Sayfa alıntısı:
Türkiye'de de görünür olacaklar

Şeyda Taluk yazdı

Türkiye'de de görünür olacaklar

“Kolonoskopiyi, Trump’ın kendi konuşmasını sevdiğinden çok seviyorum,” diyecek kadar patavatsız bir adam. Amerikan siyasetinin çok renkli ama en zor siyasal danışmanlarından (Spin Doctor). Bill Clinton’a seçim kazandıran, kaba, gürültücü ve dobra tavrı nedeniyle bir çok meslektaşı tarafından pek de sevgiyle anılmayan bir Güneyli. James Carville, A.B.D. tarihinin güçlü adamlarından biri.

Hatırlayacağınız üzere, A.B.D.’nin 1992 Başkanlık Seçimleri’nde Baba Bush’a karşı aday olan Bill Clinton, zorlu bir sürece girmişti, kamuoyu yoklamalarında gerideydi. Strateji ekibi, seçmenin neye göre oy verdiğini tartışırken, kampanyanın başındaki Carville’in aklına birden şu cümle geldi: It’s the Economy Stupid! (Aptal Olma, Tabii ki Ekonomi!) Siyasal kampanyacılık tarihine geçen bu slogan, kampanyanın da stratejisini belirledi. Bush’un dış politika üzerine kurduğu iletişim stratejisine karşı seçmenlere kötü giden ekonomiyi, maaş ve ücretleri, işsizliği hatırlatmaları gerekiyordu. Böylelikle Bill Clinton seçimi kazandı.

SEVGİLİYKEN KARŞI KARŞIYA GELDİLER

İngilizcede bir deyim var, “Power Couple.” Çiftlerin ikisinin de çok güçlü olduğu ama birbirlerine de güç kattığı bir durum kısaca. Brangelina, Clintonlar ya da Cem ve Ümit Boyner gibi. Ve tabii Carville ile eşi Mary Matalin! Amerikan siyasal yaşamının en güçlü çiftlerinden, bir yandan da en azılı rakipleri.

Bu ikilinin en ilginç yanları, her ikisinin daha sevgiliyken karşı kampanyalarda çalışmak zorunda kalmaları. 1992 Başkanlık Seçimleri’nde Carville, Clinton’la çalışırken, Matalin de baba Bush’un danışmanlığını yapmıştı. Çiftin bu dönemlerini anlatan Herkes Haklı adlı kitapta tüm detaylarıyla tarafların gözünden bu süreç anlatılıyor. Kampanya sırasında ilişkilerine ara veren ve oldukça zorlu bir dönem geçiren çift, Clinton’un zaferinden hemen sonra da evlenirler.

Girdiler:
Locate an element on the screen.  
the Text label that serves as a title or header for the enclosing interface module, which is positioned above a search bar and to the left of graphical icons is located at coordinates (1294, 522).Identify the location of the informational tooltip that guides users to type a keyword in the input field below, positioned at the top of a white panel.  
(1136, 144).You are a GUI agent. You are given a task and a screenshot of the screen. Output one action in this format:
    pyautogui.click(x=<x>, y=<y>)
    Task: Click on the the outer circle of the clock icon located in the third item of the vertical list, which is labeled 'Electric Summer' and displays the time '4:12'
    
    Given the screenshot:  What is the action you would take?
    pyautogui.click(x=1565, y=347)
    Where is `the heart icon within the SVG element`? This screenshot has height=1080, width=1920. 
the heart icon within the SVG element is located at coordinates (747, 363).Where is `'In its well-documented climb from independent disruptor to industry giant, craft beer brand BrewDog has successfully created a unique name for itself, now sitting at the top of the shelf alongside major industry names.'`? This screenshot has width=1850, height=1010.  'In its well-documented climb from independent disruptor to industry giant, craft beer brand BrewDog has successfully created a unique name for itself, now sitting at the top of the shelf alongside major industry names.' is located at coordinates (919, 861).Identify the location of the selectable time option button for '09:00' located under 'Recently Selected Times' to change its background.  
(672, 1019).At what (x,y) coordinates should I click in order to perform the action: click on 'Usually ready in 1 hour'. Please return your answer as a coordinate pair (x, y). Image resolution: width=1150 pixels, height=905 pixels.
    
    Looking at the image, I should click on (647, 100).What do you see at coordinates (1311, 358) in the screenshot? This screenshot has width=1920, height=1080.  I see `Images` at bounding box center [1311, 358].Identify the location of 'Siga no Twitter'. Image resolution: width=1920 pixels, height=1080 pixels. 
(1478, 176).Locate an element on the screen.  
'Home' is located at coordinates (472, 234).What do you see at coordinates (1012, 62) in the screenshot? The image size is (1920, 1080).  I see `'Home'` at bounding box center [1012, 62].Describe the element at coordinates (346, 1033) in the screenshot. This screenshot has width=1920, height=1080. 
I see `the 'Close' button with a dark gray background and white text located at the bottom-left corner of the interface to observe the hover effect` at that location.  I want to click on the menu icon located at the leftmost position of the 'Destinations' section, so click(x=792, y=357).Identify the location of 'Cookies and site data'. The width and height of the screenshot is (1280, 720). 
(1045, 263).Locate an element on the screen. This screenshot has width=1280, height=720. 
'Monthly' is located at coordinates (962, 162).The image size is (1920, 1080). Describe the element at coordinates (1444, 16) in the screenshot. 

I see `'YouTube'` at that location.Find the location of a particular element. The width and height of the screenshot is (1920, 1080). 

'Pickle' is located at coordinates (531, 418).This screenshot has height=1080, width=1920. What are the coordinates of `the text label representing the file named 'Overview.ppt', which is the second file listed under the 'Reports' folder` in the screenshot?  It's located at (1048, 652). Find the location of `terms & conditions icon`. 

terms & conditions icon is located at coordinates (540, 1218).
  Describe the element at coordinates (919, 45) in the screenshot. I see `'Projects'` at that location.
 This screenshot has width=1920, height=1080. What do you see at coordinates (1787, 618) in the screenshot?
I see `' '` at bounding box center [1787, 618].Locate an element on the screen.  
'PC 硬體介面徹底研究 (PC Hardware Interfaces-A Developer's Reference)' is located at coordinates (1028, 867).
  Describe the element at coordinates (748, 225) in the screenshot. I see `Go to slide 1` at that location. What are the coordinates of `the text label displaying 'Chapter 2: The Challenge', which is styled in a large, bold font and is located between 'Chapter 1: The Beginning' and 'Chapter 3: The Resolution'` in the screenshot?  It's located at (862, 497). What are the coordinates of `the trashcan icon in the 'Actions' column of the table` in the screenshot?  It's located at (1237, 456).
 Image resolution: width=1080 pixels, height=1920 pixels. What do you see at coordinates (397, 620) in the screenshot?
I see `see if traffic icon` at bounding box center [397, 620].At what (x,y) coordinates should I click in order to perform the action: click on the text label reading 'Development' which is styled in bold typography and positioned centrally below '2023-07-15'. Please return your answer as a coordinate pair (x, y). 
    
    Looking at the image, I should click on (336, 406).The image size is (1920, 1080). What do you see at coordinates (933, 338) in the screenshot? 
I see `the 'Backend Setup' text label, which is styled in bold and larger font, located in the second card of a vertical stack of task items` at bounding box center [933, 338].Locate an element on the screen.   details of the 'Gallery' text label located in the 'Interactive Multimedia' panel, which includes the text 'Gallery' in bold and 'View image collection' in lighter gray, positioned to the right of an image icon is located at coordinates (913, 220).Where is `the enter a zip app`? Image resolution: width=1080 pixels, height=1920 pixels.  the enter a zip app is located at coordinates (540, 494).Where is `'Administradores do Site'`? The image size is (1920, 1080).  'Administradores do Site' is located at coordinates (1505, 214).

Yönergeler:
a – Carville yazısına göre şu ifadeler doğru mu? Her birine evet ya da hayır diye cevap verin ve bu kararı belirleyen sözleri yazıdan birebir alıntılayın: (i) Carville, 1992 Başkanlık Seçimleri'nde Clinton'la çalıştı. (ii) Mary Matalin, 1992 seçimlerinde Clinton'a danışmanlık yaptı. (iii) Çift, Clinton'un zaferinden önce evlendi.
b – Carville yazısını bıraktığı yerden devam ettirin.
Girdilere burada gerek yok.

Cevaplar:
a –
(i) Evet: “1992 Başkanlık Seçimleri’nde Carville, Clinton’la çalışırken”
(ii) Hayır: “Matalin de baba Bush’un danışmanlığını yapmıştı.”
(iii) Hayır: “Clinton’un zaferinden hemen sonra da evlenirler.”

b –
Azılı bir Demokrat olan Carville’e karşı Matalin, uzun yıllardır Cumhuriyetçi Parti’nin stratejisti. Oğul Bush’a başkanlığı sırasında asistanlık yapan ve Yardımcısı Dick Cheney’nin de danışmanı olan Matalin, Bush ailesine yakınlığıyla biliniyor. Hırvat asıllı Matalin, Darth Vader, Dr. Strangelove gibi lakaplarla anılan Cheney’nin kara kutularından. Cheney gibi Amerikan derin devletinin önemli oyuncularından birinin yakınlarında yer almak, Clinton’un danışmanı ile evli olup başka bir güç odağını da göz hizasında tutmak, gerçekten büyük bir başarı. Matalin son derece azimli ve çalışkan bir kadın. Cheney ile profesyonel olarak çalışmadıkları zamanlarda bile hep arka planda ona destek verdi. 11 Eylül ve sonrasında, Irak Operasyonu’yla ilgili algı yönetiminin “kukla ustasıydı.”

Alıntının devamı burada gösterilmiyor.